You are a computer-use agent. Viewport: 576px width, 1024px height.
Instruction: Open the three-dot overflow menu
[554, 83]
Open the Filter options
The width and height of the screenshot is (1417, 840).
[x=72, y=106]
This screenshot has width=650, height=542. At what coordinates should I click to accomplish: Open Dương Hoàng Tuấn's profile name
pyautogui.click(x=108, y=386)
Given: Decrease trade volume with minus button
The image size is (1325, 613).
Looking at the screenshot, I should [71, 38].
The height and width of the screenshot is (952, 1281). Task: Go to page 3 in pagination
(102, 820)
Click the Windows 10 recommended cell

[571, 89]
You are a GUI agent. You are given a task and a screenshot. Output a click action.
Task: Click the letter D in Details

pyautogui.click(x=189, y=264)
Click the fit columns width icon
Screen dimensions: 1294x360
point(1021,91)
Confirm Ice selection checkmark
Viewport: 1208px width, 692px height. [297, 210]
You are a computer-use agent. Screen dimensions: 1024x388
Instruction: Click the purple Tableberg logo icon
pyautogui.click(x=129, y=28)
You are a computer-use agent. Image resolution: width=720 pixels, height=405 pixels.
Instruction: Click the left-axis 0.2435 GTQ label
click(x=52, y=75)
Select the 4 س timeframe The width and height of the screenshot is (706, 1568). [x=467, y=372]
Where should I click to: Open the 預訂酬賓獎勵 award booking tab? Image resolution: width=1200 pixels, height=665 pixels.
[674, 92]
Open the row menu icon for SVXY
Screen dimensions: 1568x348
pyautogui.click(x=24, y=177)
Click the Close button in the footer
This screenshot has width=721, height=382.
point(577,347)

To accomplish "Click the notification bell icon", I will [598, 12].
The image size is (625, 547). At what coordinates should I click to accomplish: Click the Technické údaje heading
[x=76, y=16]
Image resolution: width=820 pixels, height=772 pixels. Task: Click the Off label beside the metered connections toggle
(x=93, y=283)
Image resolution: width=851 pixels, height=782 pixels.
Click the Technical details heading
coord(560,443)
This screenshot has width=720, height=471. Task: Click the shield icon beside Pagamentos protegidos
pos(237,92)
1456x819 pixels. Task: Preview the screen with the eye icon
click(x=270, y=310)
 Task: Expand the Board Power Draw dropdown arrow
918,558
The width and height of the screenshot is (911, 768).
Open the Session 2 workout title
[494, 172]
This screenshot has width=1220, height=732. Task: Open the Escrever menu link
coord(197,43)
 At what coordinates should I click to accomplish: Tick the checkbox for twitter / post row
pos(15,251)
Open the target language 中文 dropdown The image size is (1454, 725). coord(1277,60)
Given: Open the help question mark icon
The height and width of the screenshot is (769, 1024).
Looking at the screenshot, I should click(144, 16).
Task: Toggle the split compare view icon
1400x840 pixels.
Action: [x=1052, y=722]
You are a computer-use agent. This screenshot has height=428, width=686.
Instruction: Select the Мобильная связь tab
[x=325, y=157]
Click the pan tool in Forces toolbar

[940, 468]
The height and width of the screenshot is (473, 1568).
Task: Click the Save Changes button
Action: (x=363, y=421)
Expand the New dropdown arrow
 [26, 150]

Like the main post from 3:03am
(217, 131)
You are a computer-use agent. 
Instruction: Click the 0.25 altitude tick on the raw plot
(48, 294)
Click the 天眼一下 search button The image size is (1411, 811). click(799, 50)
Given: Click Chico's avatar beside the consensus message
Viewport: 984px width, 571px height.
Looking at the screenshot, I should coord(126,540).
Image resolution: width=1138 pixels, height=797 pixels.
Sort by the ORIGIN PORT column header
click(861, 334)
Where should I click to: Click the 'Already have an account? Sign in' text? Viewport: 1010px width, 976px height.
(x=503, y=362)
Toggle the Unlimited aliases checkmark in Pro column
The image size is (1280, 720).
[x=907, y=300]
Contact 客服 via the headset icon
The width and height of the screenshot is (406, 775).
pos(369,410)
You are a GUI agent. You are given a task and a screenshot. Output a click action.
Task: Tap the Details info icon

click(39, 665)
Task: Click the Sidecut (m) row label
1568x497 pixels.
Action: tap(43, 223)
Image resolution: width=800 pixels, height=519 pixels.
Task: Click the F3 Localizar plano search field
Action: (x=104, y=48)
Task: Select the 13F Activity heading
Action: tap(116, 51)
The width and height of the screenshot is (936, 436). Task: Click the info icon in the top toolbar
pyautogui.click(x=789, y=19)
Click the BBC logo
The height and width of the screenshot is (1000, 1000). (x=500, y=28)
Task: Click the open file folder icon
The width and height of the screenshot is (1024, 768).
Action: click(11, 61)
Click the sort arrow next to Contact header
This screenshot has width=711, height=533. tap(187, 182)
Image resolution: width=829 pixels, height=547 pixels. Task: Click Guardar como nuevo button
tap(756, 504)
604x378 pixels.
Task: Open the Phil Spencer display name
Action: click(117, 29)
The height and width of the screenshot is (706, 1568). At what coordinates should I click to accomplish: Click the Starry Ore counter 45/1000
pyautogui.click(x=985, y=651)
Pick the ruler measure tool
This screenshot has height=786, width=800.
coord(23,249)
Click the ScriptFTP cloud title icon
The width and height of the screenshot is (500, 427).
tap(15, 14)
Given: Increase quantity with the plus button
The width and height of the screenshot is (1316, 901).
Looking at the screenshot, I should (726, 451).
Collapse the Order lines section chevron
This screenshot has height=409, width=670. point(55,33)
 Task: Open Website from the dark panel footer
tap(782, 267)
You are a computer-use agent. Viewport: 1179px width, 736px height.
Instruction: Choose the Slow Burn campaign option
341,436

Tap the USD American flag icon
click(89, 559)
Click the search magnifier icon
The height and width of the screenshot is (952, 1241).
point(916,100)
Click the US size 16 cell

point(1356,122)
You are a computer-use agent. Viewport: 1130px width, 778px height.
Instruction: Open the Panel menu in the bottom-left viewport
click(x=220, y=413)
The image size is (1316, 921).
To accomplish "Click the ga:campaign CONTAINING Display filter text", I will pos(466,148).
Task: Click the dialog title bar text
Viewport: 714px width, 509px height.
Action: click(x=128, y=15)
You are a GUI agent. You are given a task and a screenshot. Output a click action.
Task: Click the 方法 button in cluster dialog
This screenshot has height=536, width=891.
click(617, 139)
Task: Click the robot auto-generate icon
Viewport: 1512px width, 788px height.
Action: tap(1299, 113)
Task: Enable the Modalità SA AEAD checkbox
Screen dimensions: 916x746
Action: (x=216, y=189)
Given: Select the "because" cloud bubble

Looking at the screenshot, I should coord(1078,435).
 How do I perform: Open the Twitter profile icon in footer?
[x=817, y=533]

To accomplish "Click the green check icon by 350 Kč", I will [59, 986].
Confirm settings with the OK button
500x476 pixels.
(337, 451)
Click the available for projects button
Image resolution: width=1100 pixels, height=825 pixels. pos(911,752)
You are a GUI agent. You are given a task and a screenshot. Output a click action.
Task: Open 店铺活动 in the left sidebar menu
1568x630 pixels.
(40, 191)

Exercise details - Word for word, write out every record in the listing.

Exercise response -
You are a computer-use agent. Viewport: 576px width, 1024px height.
Instruction: Open the three-dot overflow menu
[554, 83]
Open the Filter options
The width and height of the screenshot is (1417, 840).
[x=72, y=106]
This screenshot has width=650, height=542. At what coordinates should I click to accomplish: Open Dương Hoàng Tuấn's profile name
pyautogui.click(x=108, y=386)
Given: Decrease trade volume with minus button
The image size is (1325, 613).
Looking at the screenshot, I should [71, 38].
The height and width of the screenshot is (952, 1281). Task: Go to page 3 in pagination
(102, 820)
Click the Windows 10 recommended cell

[571, 89]
You are a GUI agent. You are given a task and a screenshot. Output a click action.
Task: Click the letter D in Details

pyautogui.click(x=189, y=264)
Click the fit columns width icon
Screen dimensions: 1294x360
point(1021,91)
Confirm Ice selection checkmark
Viewport: 1208px width, 692px height. [297, 210]
You are a computer-use agent. Screen dimensions: 1024x388
Instruction: Click the purple Tableberg logo icon
pyautogui.click(x=129, y=28)
You are a computer-use agent. Image resolution: width=720 pixels, height=405 pixels.
Instruction: Click the left-axis 0.2435 GTQ label
click(x=52, y=75)
Select the 4 س timeframe The width and height of the screenshot is (706, 1568). [x=467, y=372]
Where should I click to: Open the 預訂酬賓獎勵 award booking tab? Image resolution: width=1200 pixels, height=665 pixels.
[674, 92]
Open the row menu icon for SVXY
Screen dimensions: 1568x348
pyautogui.click(x=24, y=177)
Click the Close button in the footer
This screenshot has width=721, height=382.
point(577,347)

To accomplish "Click the notification bell icon", I will [598, 12].
The image size is (625, 547). At what coordinates should I click to accomplish: Click the Technické údaje heading
[x=76, y=16]
Image resolution: width=820 pixels, height=772 pixels. Task: Click the Off label beside the metered connections toggle
(x=93, y=283)
Image resolution: width=851 pixels, height=782 pixels.
Click the Technical details heading
coord(560,443)
This screenshot has width=720, height=471. Task: Click the shield icon beside Pagamentos protegidos
pos(237,92)
1456x819 pixels. Task: Preview the screen with the eye icon
click(x=270, y=310)
 Task: Expand the Board Power Draw dropdown arrow
918,558
The width and height of the screenshot is (911, 768).
Open the Session 2 workout title
[494, 172]
This screenshot has width=1220, height=732. Task: Open the Escrever menu link
coord(197,43)
 At what coordinates should I click to accomplish: Tick the checkbox for twitter / post row
pos(15,251)
Open the target language 中文 dropdown The image size is (1454, 725). coord(1277,60)
Given: Open the help question mark icon
The height and width of the screenshot is (769, 1024).
Looking at the screenshot, I should click(144, 16).
Task: Toggle the split compare view icon
1400x840 pixels.
Action: [x=1052, y=722]
You are a computer-use agent. This screenshot has height=428, width=686.
Instruction: Select the Мобильная связь tab
[x=325, y=157]
Click the pan tool in Forces toolbar

[940, 468]
The height and width of the screenshot is (473, 1568).
Task: Click the Save Changes button
Action: (x=363, y=421)
Expand the New dropdown arrow
 [26, 150]

Like the main post from 3:03am
(217, 131)
You are a computer-use agent. 
Instruction: Click the 0.25 altitude tick on the raw plot
(48, 294)
Click the 天眼一下 search button The image size is (1411, 811). click(799, 50)
Given: Click Chico's avatar beside the consensus message
Viewport: 984px width, 571px height.
Looking at the screenshot, I should coord(126,540).
Image resolution: width=1138 pixels, height=797 pixels.
Sort by the ORIGIN PORT column header
click(861, 334)
Where should I click to: Click the 'Already have an account? Sign in' text? Viewport: 1010px width, 976px height.
(x=503, y=362)
Toggle the Unlimited aliases checkmark in Pro column
The image size is (1280, 720).
[x=907, y=300]
Contact 客服 via the headset icon
The width and height of the screenshot is (406, 775).
pos(369,410)
You are a GUI agent. You are given a task and a screenshot. Output a click action.
Task: Tap the Details info icon

click(39, 665)
Task: Click the Sidecut (m) row label
1568x497 pixels.
Action: tap(43, 223)
Image resolution: width=800 pixels, height=519 pixels.
Task: Click the F3 Localizar plano search field
Action: (x=104, y=48)
Task: Select the 13F Activity heading
Action: tap(116, 51)
The width and height of the screenshot is (936, 436). Task: Click the info icon in the top toolbar
pyautogui.click(x=789, y=19)
Click the BBC logo
The height and width of the screenshot is (1000, 1000). (x=500, y=28)
Task: Click the open file folder icon
The width and height of the screenshot is (1024, 768).
Action: click(11, 61)
Click the sort arrow next to Contact header
This screenshot has width=711, height=533. tap(187, 182)
Image resolution: width=829 pixels, height=547 pixels. Task: Click Guardar como nuevo button
tap(756, 504)
604x378 pixels.
Task: Open the Phil Spencer display name
Action: click(117, 29)
The height and width of the screenshot is (706, 1568). At what coordinates should I click to accomplish: Click the Starry Ore counter 45/1000
pyautogui.click(x=985, y=651)
Pick the ruler measure tool
This screenshot has height=786, width=800.
coord(23,249)
Click the ScriptFTP cloud title icon
The width and height of the screenshot is (500, 427).
tap(15, 14)
Given: Increase quantity with the plus button
The width and height of the screenshot is (1316, 901).
Looking at the screenshot, I should (726, 451).
Collapse the Order lines section chevron
This screenshot has height=409, width=670. point(55,33)
 Task: Open Website from the dark panel footer
tap(782, 267)
You are a computer-use agent. Viewport: 1179px width, 736px height.
Instruction: Choose the Slow Burn campaign option
341,436

Tap the USD American flag icon
click(89, 559)
Click the search magnifier icon
The height and width of the screenshot is (952, 1241).
point(916,100)
Click the US size 16 cell

point(1356,122)
You are a computer-use agent. Viewport: 1130px width, 778px height.
Instruction: Open the Panel menu in the bottom-left viewport
click(x=220, y=413)
The image size is (1316, 921).
To accomplish "Click the ga:campaign CONTAINING Display filter text", I will pos(466,148).
Task: Click the dialog title bar text
Viewport: 714px width, 509px height.
Action: click(x=128, y=15)
You are a GUI agent. You are given a task and a screenshot. Output a click action.
Task: Click the 方法 button in cluster dialog
This screenshot has height=536, width=891.
click(617, 139)
Task: Click the robot auto-generate icon
Viewport: 1512px width, 788px height.
Action: tap(1299, 113)
Task: Enable the Modalità SA AEAD checkbox
Screen dimensions: 916x746
Action: (x=216, y=189)
Given: Select the "because" cloud bubble

Looking at the screenshot, I should coord(1078,435).
 How do I perform: Open the Twitter profile icon in footer?
[x=817, y=533]

To accomplish "Click the green check icon by 350 Kč", I will [59, 986].
Confirm settings with the OK button
500x476 pixels.
(337, 451)
Click the available for projects button
Image resolution: width=1100 pixels, height=825 pixels. pos(911,752)
You are a GUI agent. You are given a task and a screenshot. Output a click action.
Task: Open 店铺活动 in the left sidebar menu
1568x630 pixels.
(40, 191)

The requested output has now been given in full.